Conference abstract

Psychosocial burden of caregivers of children attending Sickle Cell Clinic, Lagos, Nigeria, 2014

Pan African Medical Journal - Conference Proceedings. 2018:8(72).09 Apr 2018.
doi: 10.11604/pamj-cp.2018.8.72.654
Archived on: 09 Apr 2018
Contact the corresponding author
Keywords: Sickle cell anaemia, caregivers, knowledge, attitude, Nigeria
Opening ceremony

Psychosocial burden of caregivers of children attending Sickle Cell Clinic, Lagos, Nigeria, 2014

Fetuga Adedoyin1,&, Mobolanle Balogun2, Kofoworola Odeyemi2, Muhammad Balogun1, Patrick Nguku1, Olufemi Ajumobi1

1Nigeria Field Epidemiology and Laboratory Training Programme, Abuja, Nigeria, 2Department of Community Health and Primary Care, College of Medicine, University of Lagos, Nigeria

&Corresponding author
Fetuga Adedoyin, Nigeria Field Epidemiology and Laboratory Training Programme, Asokoro, Abuja, Nigeria


Introduction: Sickle Cell Disease (SCD) is the most common genetic disorder amongst the black people and one of the major chronic non-communicable diseases affecting children. Nigeria accounts for more than 100,000 new births annually. The impact on the family is worse in developing countries because of inadequate social welfare and poor access to health care services. Our objectives were to determine the knowledge and attitude of caregivers of children with SCD towards the disease and the associated psychosocial burden.

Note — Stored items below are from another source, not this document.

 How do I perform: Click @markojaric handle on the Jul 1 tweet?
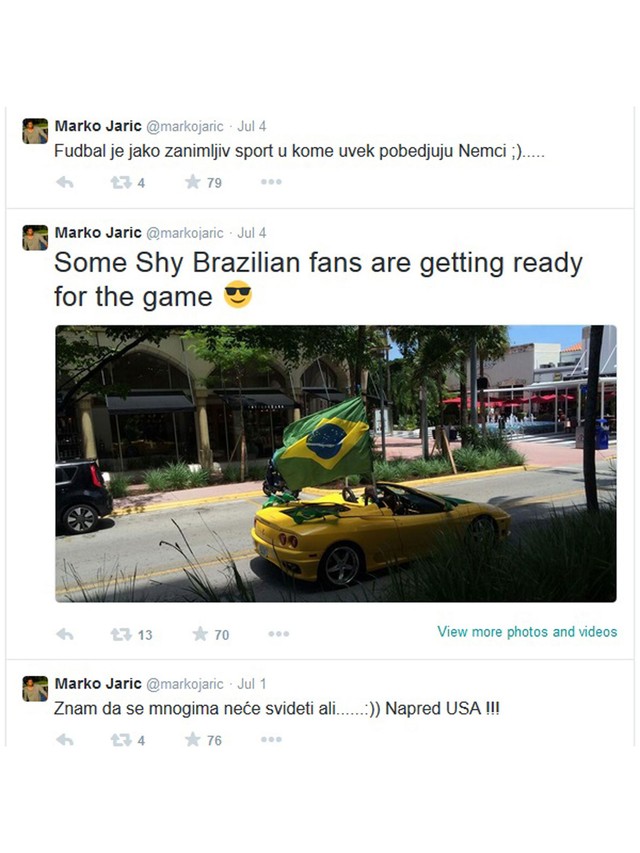[x=184, y=684]
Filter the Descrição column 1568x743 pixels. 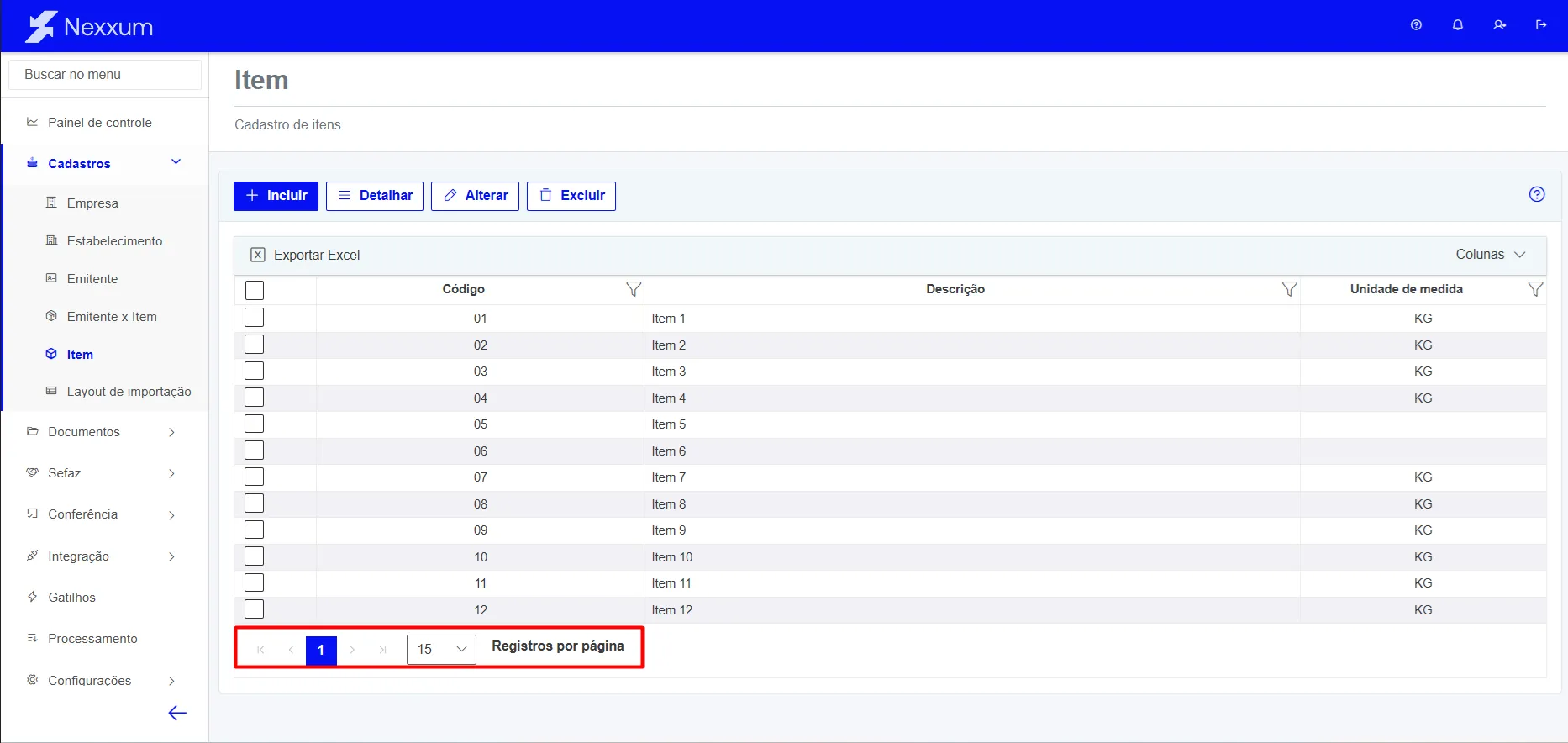(1289, 289)
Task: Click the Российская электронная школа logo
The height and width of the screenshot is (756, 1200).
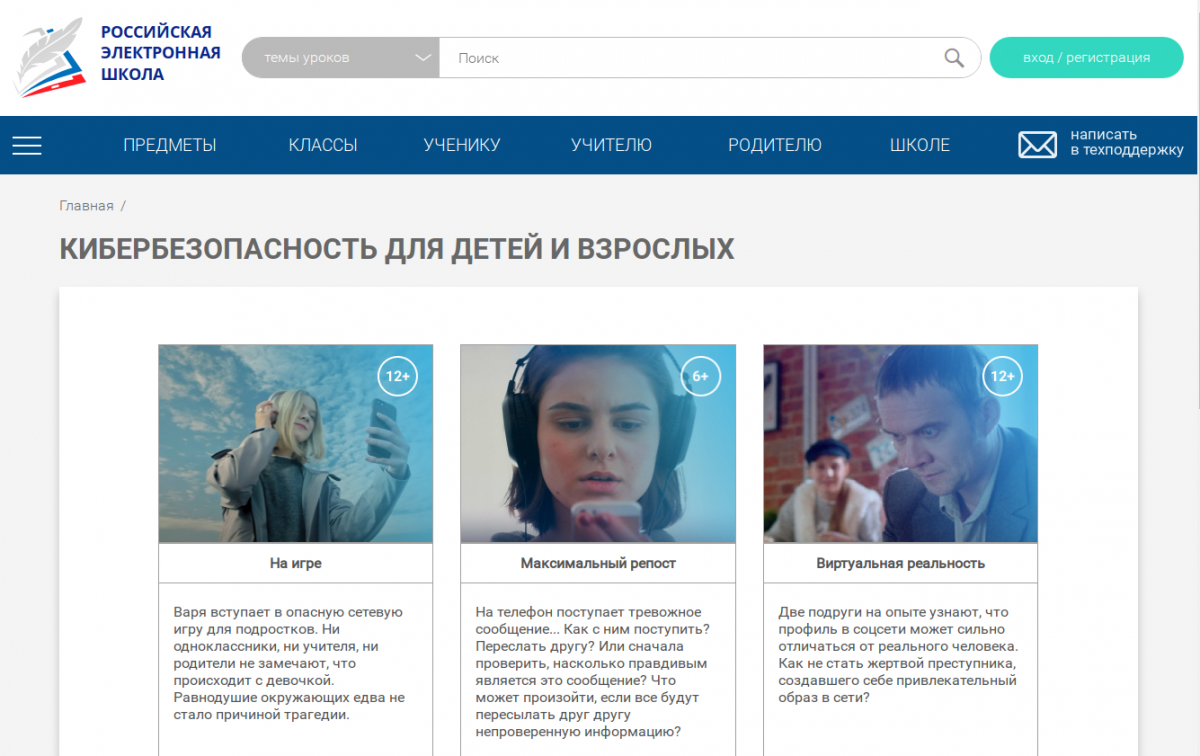Action: tap(118, 56)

Methods: we conducted a cross-sectional study. Using a standardized SCD burden interview questionnaire, we interviewed all consecutive caregivers who presented for clinic appointment in October and November 2014 and assessed the impact on family’s finances, activities, harmony and coping ability. Eligible caregivers were those who had lived with the child for at least one year as primary caregivers. The child must have been admitted at least twice for sickle cell crisis but in steady state at the time of interview.

Results: we interviewed 216 caregivers. Overall, 160 (74.1%) had good knowledge, 208 (96.3%) had positive attitude towards SCD, 97 (91.2%) had lost income or financial benefits due to time spent caring for child; 55 (25.5%) had taken loan on account of child’s illness, 151 (70%) had neglected other family members due to child’s illness, 140 (64.8%) reported threats of separation or divorce and 173 (80.0%) reported having episodes of depression and feeling sorrowful. Having good knowledge of SCD was associated with family harmony (Odds ratio = 2.8, 95% confidence interval: 1.6 - 5.1).

Conclusion: caregivers of children with SCD experienced high psychosocial burden. This is probably due to opportunity cost of caring for the child with SCD. We therefore recommend that social welfare be provided for the caregivers, and care of these children be subsidized.